I know how to eat clams -- it's not just clams, it's clams on pasta. I'm asking you how you negotiate the different factors of this dish together. Do you shell all the clams before eating the whole thing, or do you do it incrementally? Is it normal for shells to be in the composed dish, or is this just for picture taking or presentation? These are legitimate questions. Of the endless dishes there are on the world not to mention the endless depths of every other endeavor, not every person in the world has eaten clam pasta. Stop being so self-involved.
Connor Thomas
How do you eat a nicoise salad? Incrementally? Tuna first then eggs then olives? How do you eat a plate of sashimi? Darkest to lightest? Left to right? How do you know which side of the hamburger to bite into? Will the food gods smite you in anger if you do it wrong?
What kind of an answer are you hoping for?
Carson Scott
None of those dishes have inedible components.
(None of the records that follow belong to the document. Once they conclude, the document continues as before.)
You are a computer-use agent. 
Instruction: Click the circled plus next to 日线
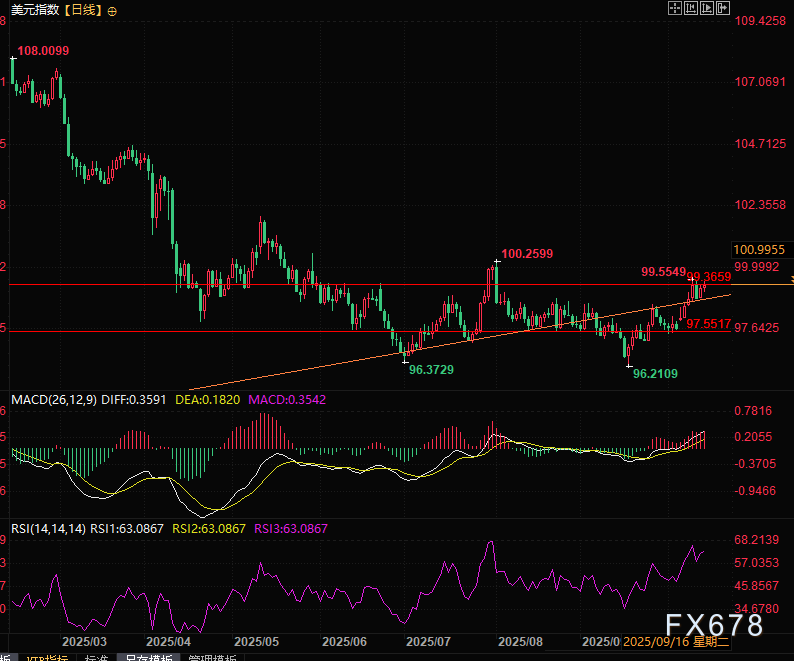(x=111, y=10)
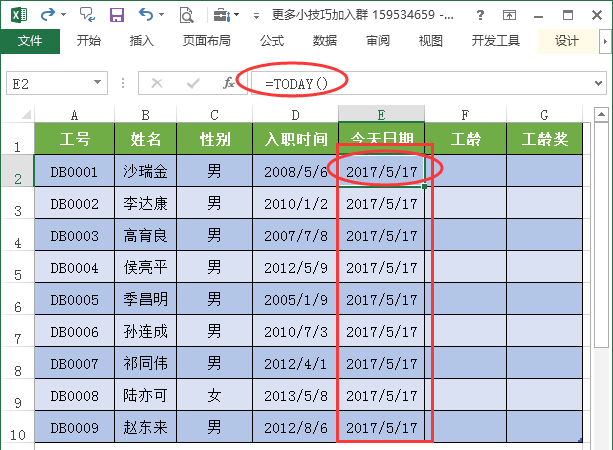The height and width of the screenshot is (450, 613).
Task: Click the =TODAY() formula input field
Action: click(420, 83)
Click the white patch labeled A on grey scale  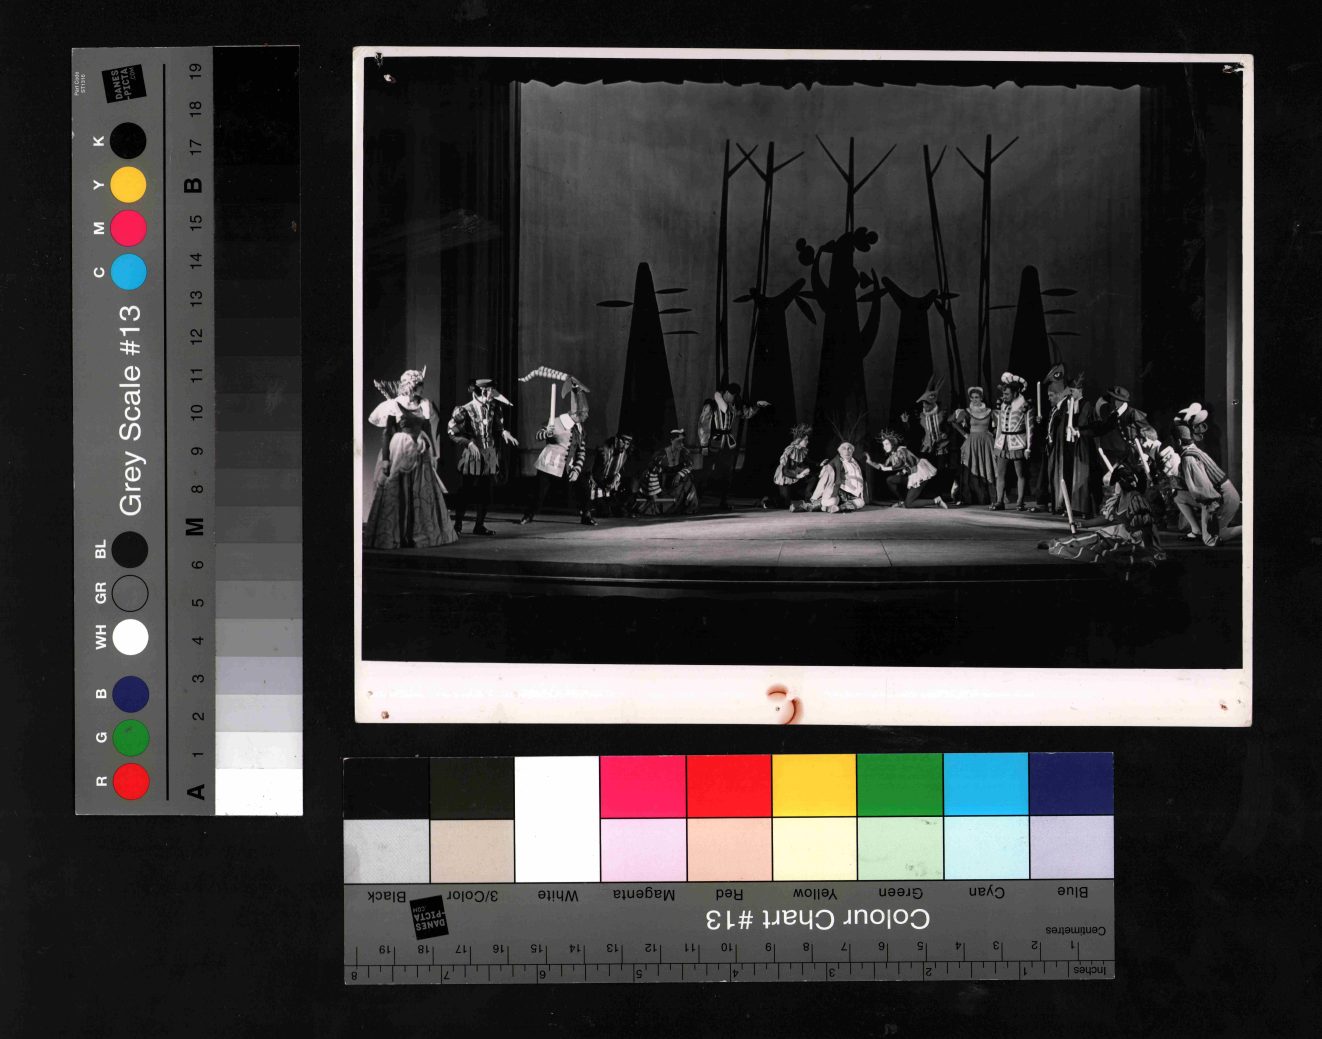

What abstract part of your ego is on the line preventing you from giving me an answer?
David Cox
>Do you shell all the clams before eating the whole thing, or do you do it incrementally?
That's entirely up to you.
>>Is it normal for shells to be in the composed dish Yes.
>>These are legitimate questions No, not really.
Jacob Gonzalez
You take it for granted that you know you're not supposed to eat the little tray of soy sauce, or the pits of the olives, or whatever. Somehow, you figured out (god only knows how) that they're inedible. I bet if you were to sit down with a plate of pasta with clams, you'd figure it out too. No guarantees here. You could end up in the hospital with a mouth full of shattered teeth, bleeding out. But by golly user, I believe in you, and I believe in you who believes in me who believes in you.
Carter Hernandez
Does it enrich your life to lack so much empathy you can't discuss clam pasta without jacking yourself off?
Jack Murphy
>you lack empathy you lack empathy you lack empathy Are you the guy from the veganism thread? I've been seeing too much of that meme around here today
Nolan Powell
No, and empathy is a meme now? Does that mean you'll no longer take it seriously as a concept?
Charles Anderson
I do all of that except >spaghetti
I use noodles. Not spaghetti. It's just mussels and noodles, ok? Just so that no pretentious Italian jerk can come in start yet another rant about his superior cuisine and culture and blablabla .. Get fucked, asshole.
Justin Turner
like black mussels? those are garbage. and what do you mean by "noodles?" like ramen noodles are okay?
Evan Fisher
>I use noodles. Not spaghetti What's the difference?
Jacob Rogers
> Just so that no pretentious Italian jerk can come in start yet another rant about his superior cuisine and culture and blablabla .. Get fucked, asshole. Show us on the statue where Italy touched you, bro Too much empathy is a personality flaw, user. A healthy adult should be able to figure out how to eat a plate of pasta without instructions. Muster up the empathy for yourself, no one else can do this for you.
Dylan Lewis
>I use noodles. Not spaghetti.
Zachary Fisher
If you think a person asking a simple question deserves to be spiraled out into a petty string of egocentric masturbation, I cringe to think what your interactions are in real-life. I bet you're a Squidward.
Christopher Jackson
Sorry, I don't understand your slang because I do not play Pokemon
Joshua Smith
>Pokemon ?????????
Charles Green
Why are you still posting bullshit when someone already answered your silly little questions more than a dozen posts ago?
Brandon Clark
It's the new augmented reality game everyone is playing now. I don't play it because I was level 16 on Ingress when it came out, and it would be a waste to start over
user was making a reference to the game, it is probably a seafood Pokemon because the conversation is about seafood
Brandon Richardson
Actually it was ten posts ago. Half the thread is already shitposts because of failure to answer a simple question, why should you care? Next time, actually be helpful.
Christian Reyes
>Next time, actually be helpful.
I was. I'm the guy who actually bothered to answer foolio's questions.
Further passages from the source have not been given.